───── Brano della pagina
Dream - Kim Ki Duk (2008)

(Bi-mong)

Visto in Dvx, in lingua originale sottotitolato in inglese.

Un uomo si sveglia dopo aver sognato di un incidente d'auto, mettendosi in macchina scopre che il sogno è realmente avvenuto, ma a guidare era una donna con una diagnosi di sonnambulismo. L'evento si ripete ed i due saranno costretti a provvedere insieme a questa unione che avviene in sogno.

Dream è ormai nella seconda carriera di Kim Ki Duk, un film estetizzante al massimo che si concede con favore verso l’esotismo da festival con slanci di indubbia poesia e ha perso la gran parte della sua cattiveria iniziale. La cosa può piacere o meno di per se (personalmente la apprezzo abbastanza), ma in questo caso è proprio usata male.

La storia punta sulla poesia del legame spirituale, ma lo fa in maniera goffa, semplicistica e francamente oltre l’accettabile (voto questo film come il salto dello squalo di Kim Ki Duk) con la condivisione del sogno che porta alla morte. E persa la credibilità della componente poetica (o peggio rendendo ridicola la poesia che doveva condurre tutto il film) è perso tutto. L’estetica è splendida, ma se non è utile a supportare qualcos'altro rimane une esercizio di stile vuoto.
Un film gradevole… gradevolmente inutile.

lunedì 28 gennaio 2013

Donkey punch - Oliver Blackburn (2008)

(Id.)

Visto in Dvx, in lingua originale sottotitolato.

Dicesi Donkey Punch la pratica sessuale per cui alla donna, presa da recto, si applica un grattone a livello cervicale nel momento dell’acme del rapporto, affinchè la possente pacca faccia perdere conoscenza alla partner causando una contrazione del pavimento pelvico che aumenti il piacere dell’uomo… non si sa bene se faccia piacere anche alla donna, ma tant'è.
──────────
Il tuo compito:
Secondo il brano, quale diagnosi aveva la donna che guidava l'auto nel film Dream? Rispondi basandoti soltanto sul brano.
───── Materiale seguente
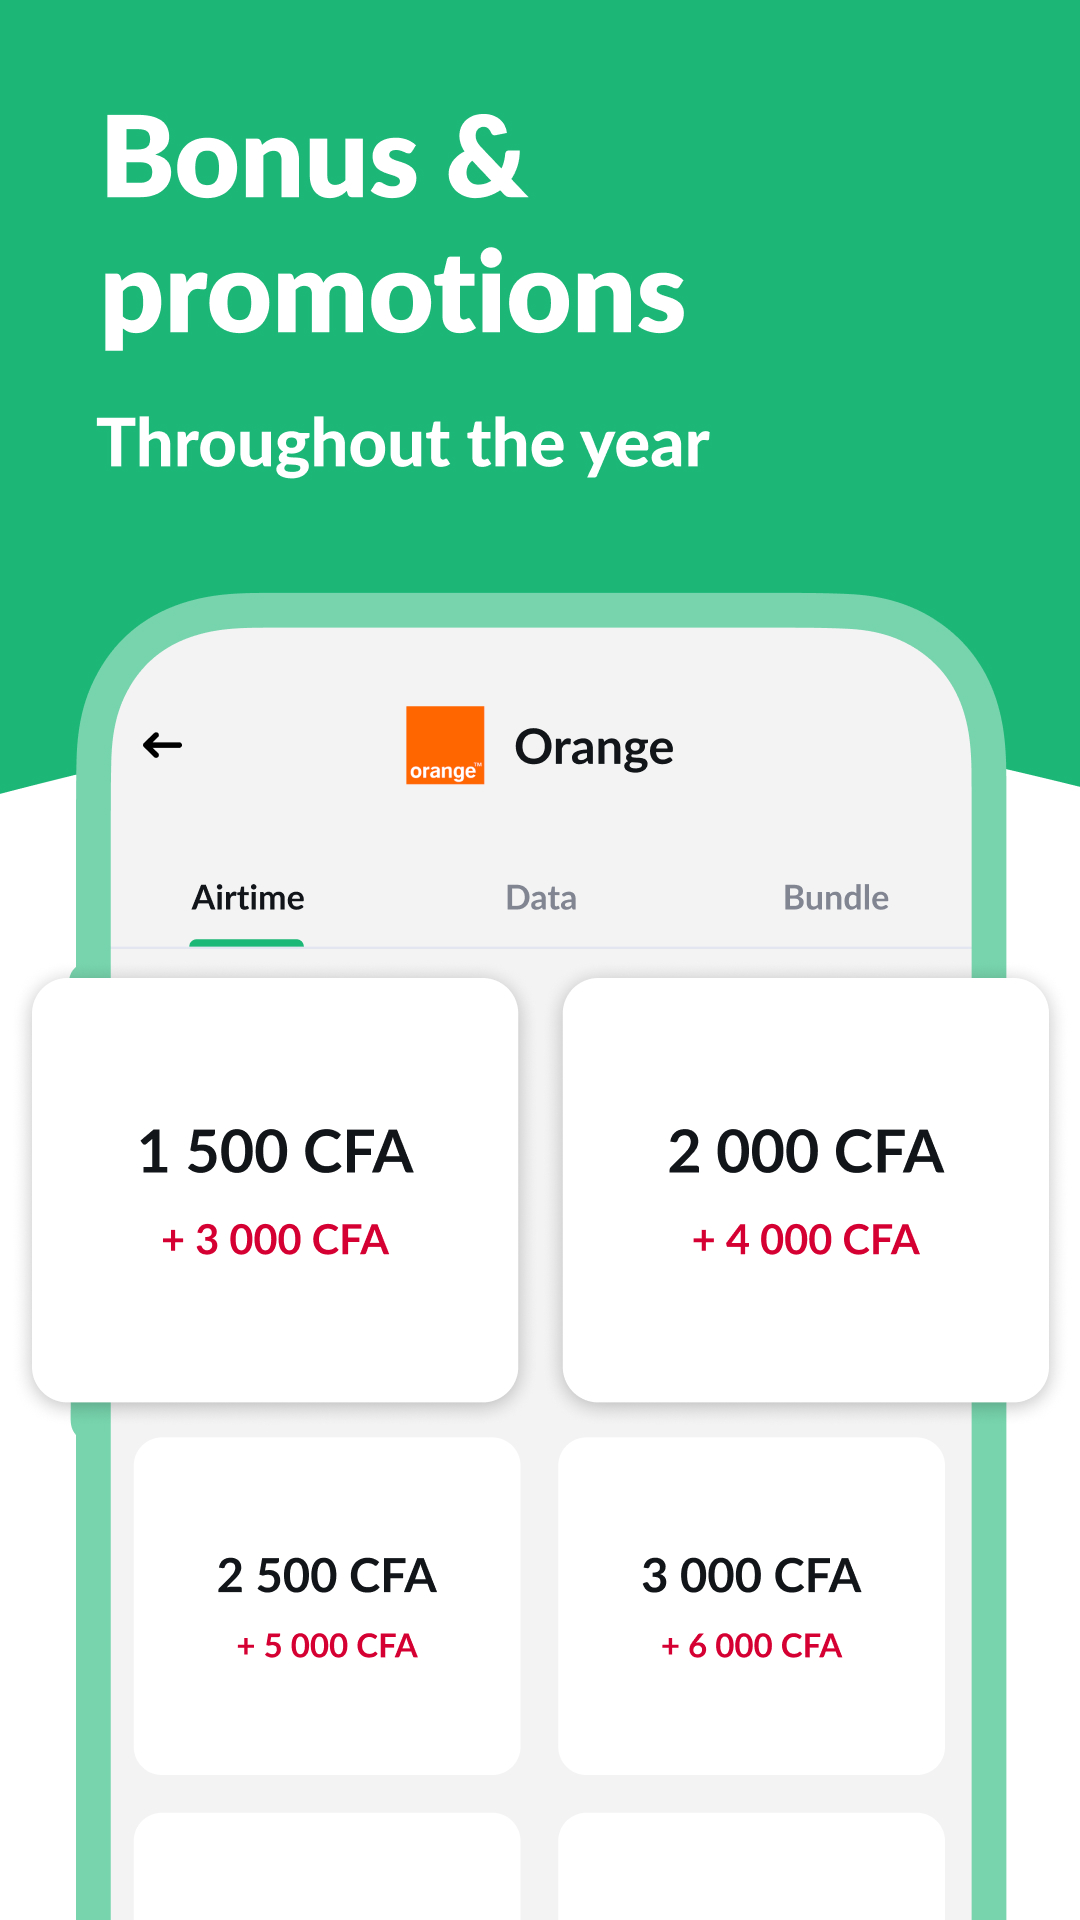1080x1920 pixels.
Task: Click the Orange operator logo
Action: [x=444, y=745]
──────────
Soluzione:
Sonnambulismo.